// Time-stamp: <2002-07-09 02:19:49 zaykin>
// written by Dmitri Zaykin, zaykin@statgen.ncsu.edu

Programs here and at ftp://statgen.ncsu.edu/pub/zaykin/htr/
implement the Haplotype Trend Regression (HTR) method from

Zaykin DV, Westfall PH, Young SS, Karnoub MC, Wagner MJ, Ehm
MG. 2002. Testing association of statistically inferred haplotypes
with discrete and continuous traits in samples of unrelated
individuals. Human Heredity 53:79-91.

This software is also referenced in Xu C-F, Lewis K, Cantone CL, Khan
P, Donnelly C, White N, Crocker N, Boyd PR, Zaykin DV, Purvis IJ.
2002. The effectiveness of computational methods in haplotype
prediction. Hum Genet 110:148-156.

The programs in htr.zip archive (or files in "win" subdirectory) are
Cygwin ports of my UNIX code (to MS Windows). Files is src are the
original UNIX source.

Try "emgi.exe" (using fixed number of markers) or "bash emgi.sh"
(sliding window script) for a short help on usage.

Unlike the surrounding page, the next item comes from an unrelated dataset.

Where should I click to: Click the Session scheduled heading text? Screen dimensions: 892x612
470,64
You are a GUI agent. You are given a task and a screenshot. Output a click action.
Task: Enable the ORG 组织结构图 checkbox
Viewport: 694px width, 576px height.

There are two ways to run the programs, (1) the "fixed" set of markers
mode and (2) the "sliding window" mode.

(1) emgi.exe. A possible command line using "dat.txt" file:

  emgi.exe 11 .001 x dat.txt 10000 1234 > out.txt

11 -- # of random EM restarts

.001 -- EM convergence precision

x -- missing data label. If this is a character having special meaning
to the system, it should be quoted, e.g. '?'.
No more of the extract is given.